**Try it**
Print exactly, and only, the lines from the one containing "662x642 pixels." through the last line of the records below, both included; leave out the pictures.

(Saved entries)
___

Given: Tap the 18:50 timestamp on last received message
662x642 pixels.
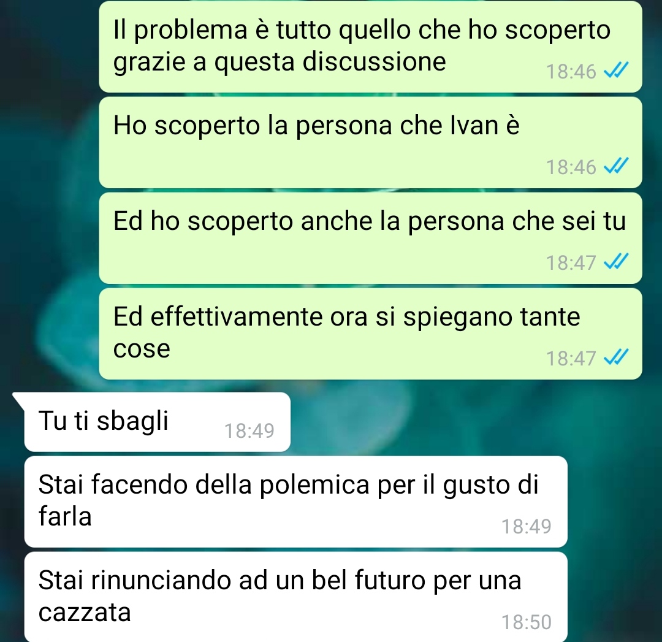Looking at the screenshot, I should (526, 622).
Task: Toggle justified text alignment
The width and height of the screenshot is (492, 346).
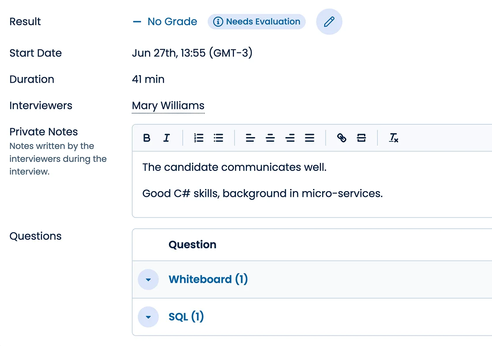Action: [310, 138]
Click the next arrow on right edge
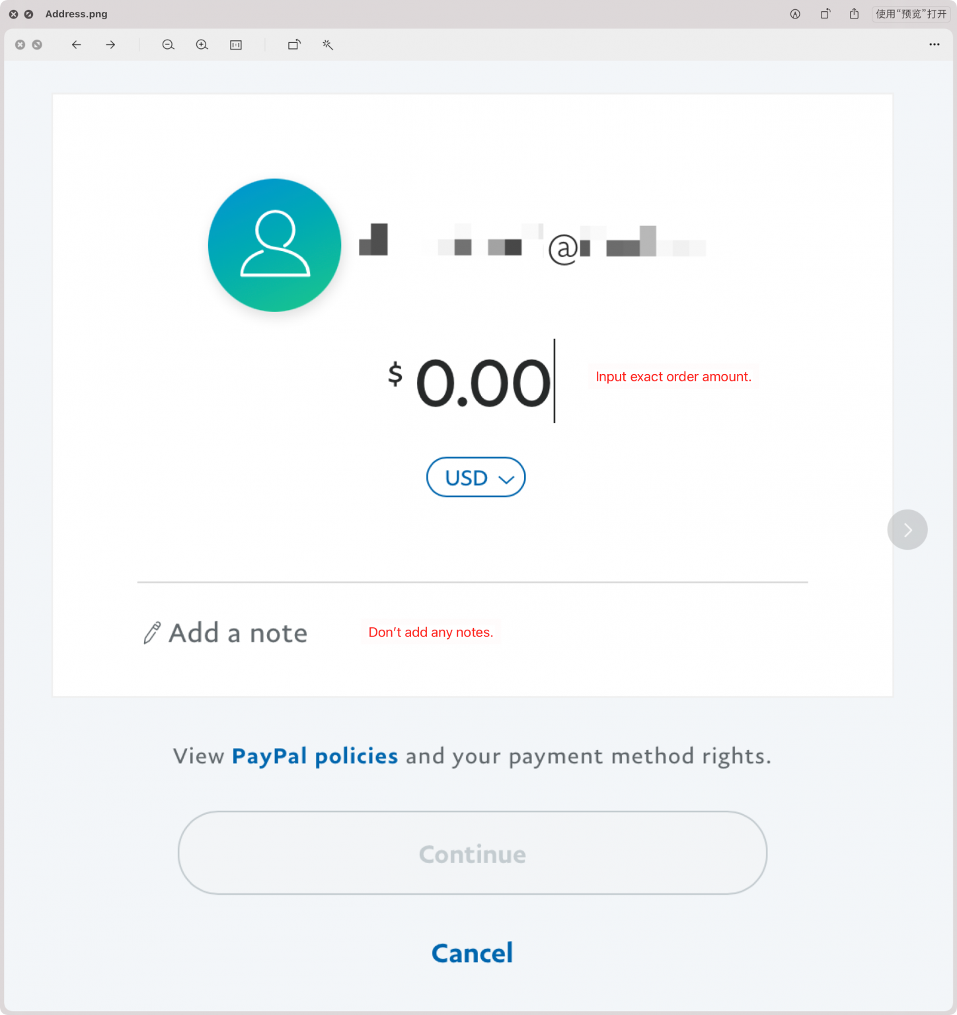Screen dimensions: 957x1015 point(907,529)
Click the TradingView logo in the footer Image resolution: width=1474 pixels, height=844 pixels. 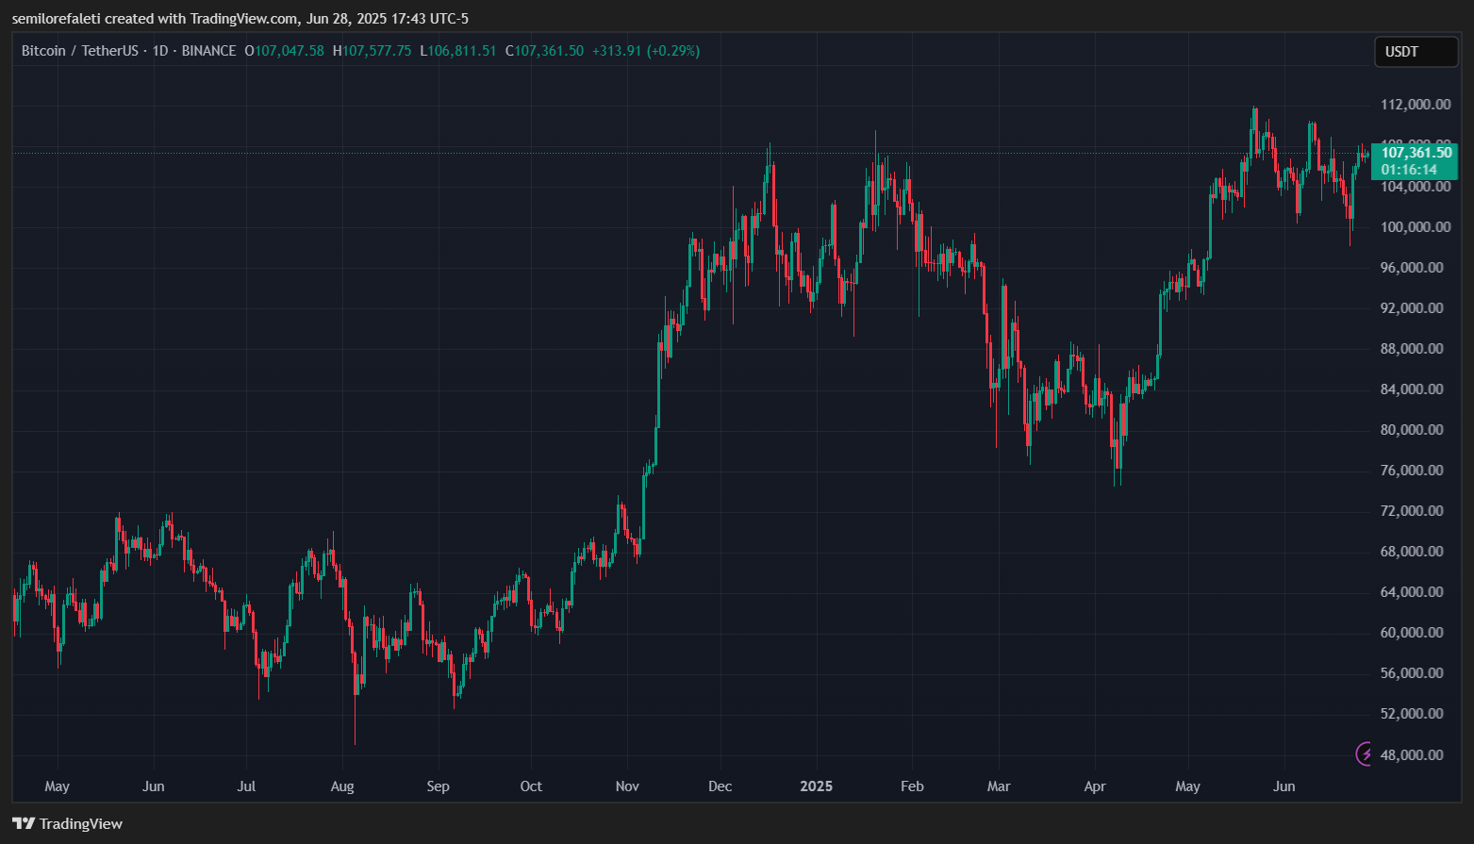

___

**Your solution**
662x642 pixels.
Looking at the screenshot, I should (526, 622).
Task: Toggle justified text alignment
The width and height of the screenshot is (492, 346).
Action: [310, 138]
Click the next arrow on right edge
Screen dimensions: 957x1015 point(907,529)
Click the TradingView logo in the footer Image resolution: width=1474 pixels, height=844 pixels. 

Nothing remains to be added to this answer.